** EXERCISE PROMPT **
Before copying, find the line below that contains "Instruction: Select the"; then return it and all later lines exactly, up to and including the final line, with no pictures.

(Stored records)
--------------------------------------------------
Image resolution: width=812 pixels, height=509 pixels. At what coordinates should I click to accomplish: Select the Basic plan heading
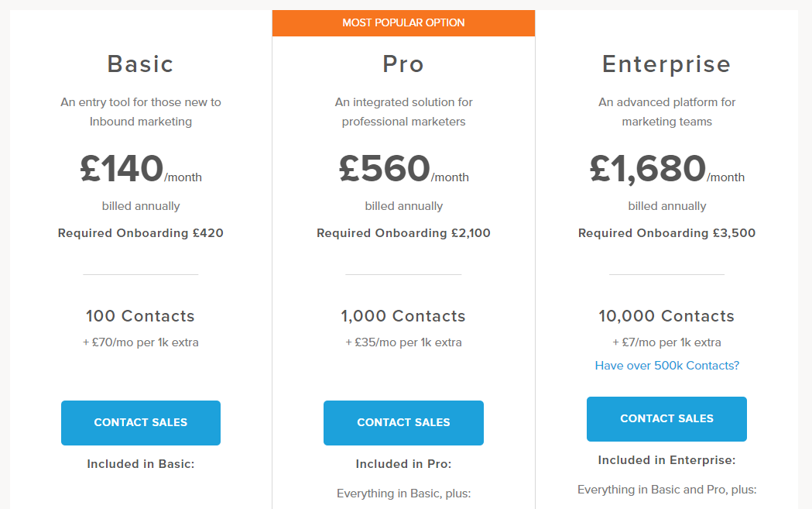[x=140, y=64]
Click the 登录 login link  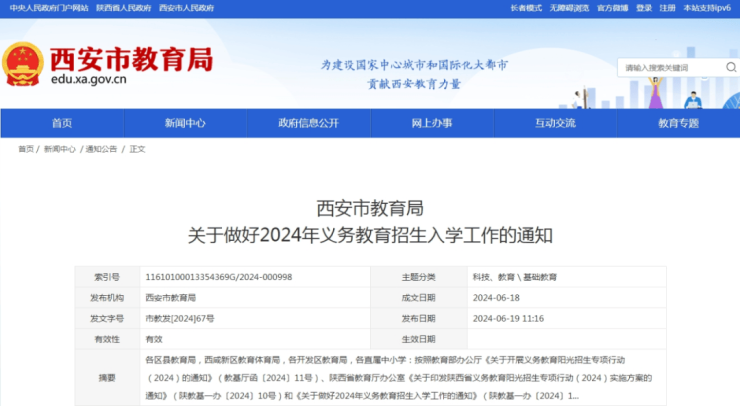point(644,8)
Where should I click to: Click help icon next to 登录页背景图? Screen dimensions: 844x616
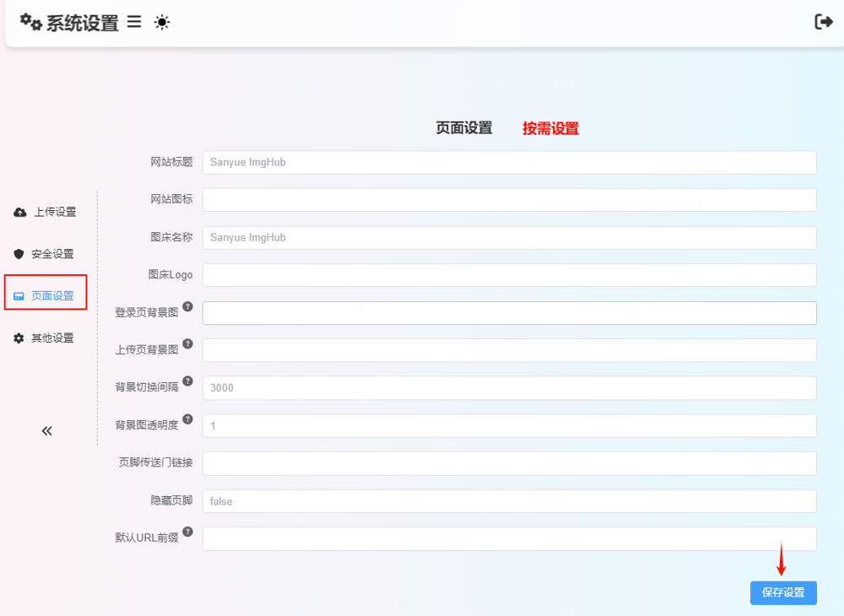(187, 306)
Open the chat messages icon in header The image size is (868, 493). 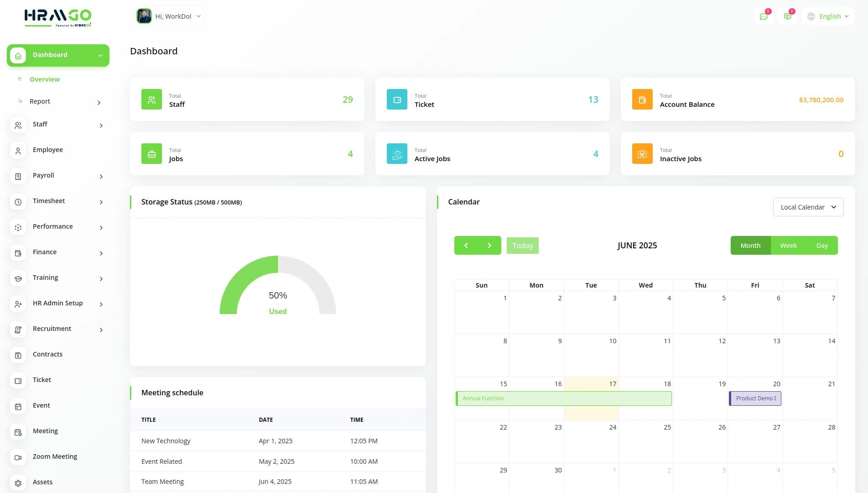click(x=764, y=16)
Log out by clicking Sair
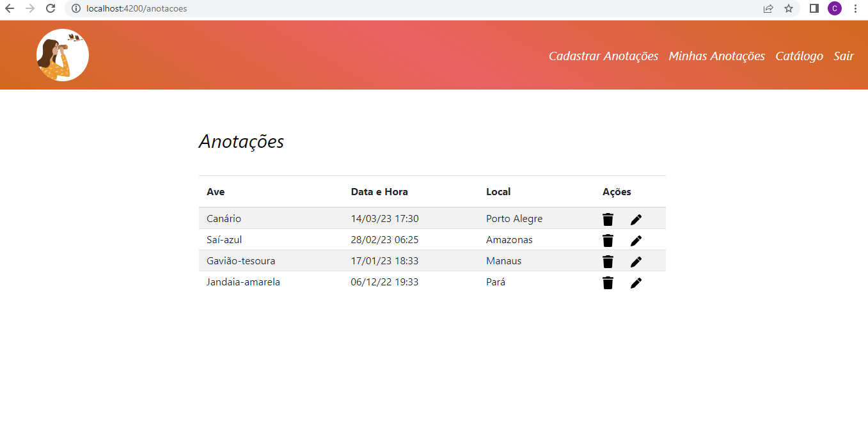Viewport: 868px width, 437px height. [x=844, y=56]
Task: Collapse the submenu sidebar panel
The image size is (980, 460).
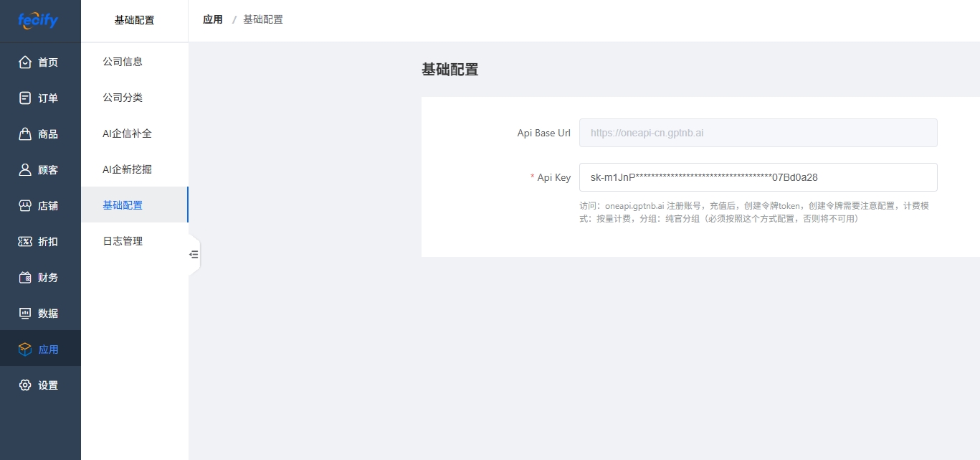Action: pos(194,254)
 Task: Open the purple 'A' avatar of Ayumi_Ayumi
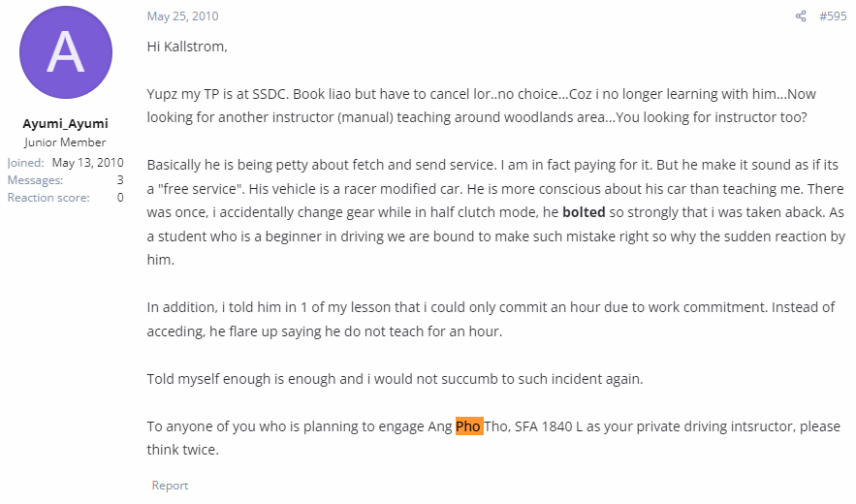click(66, 52)
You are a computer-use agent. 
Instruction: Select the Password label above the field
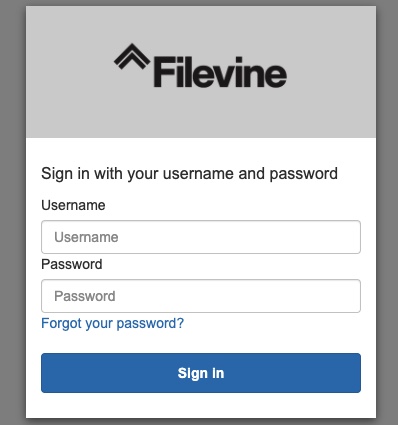click(x=72, y=264)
--------------------------------------------------
** EXERCISE SOLUTION **
Instruction: Select the Password label above the field
click(x=72, y=264)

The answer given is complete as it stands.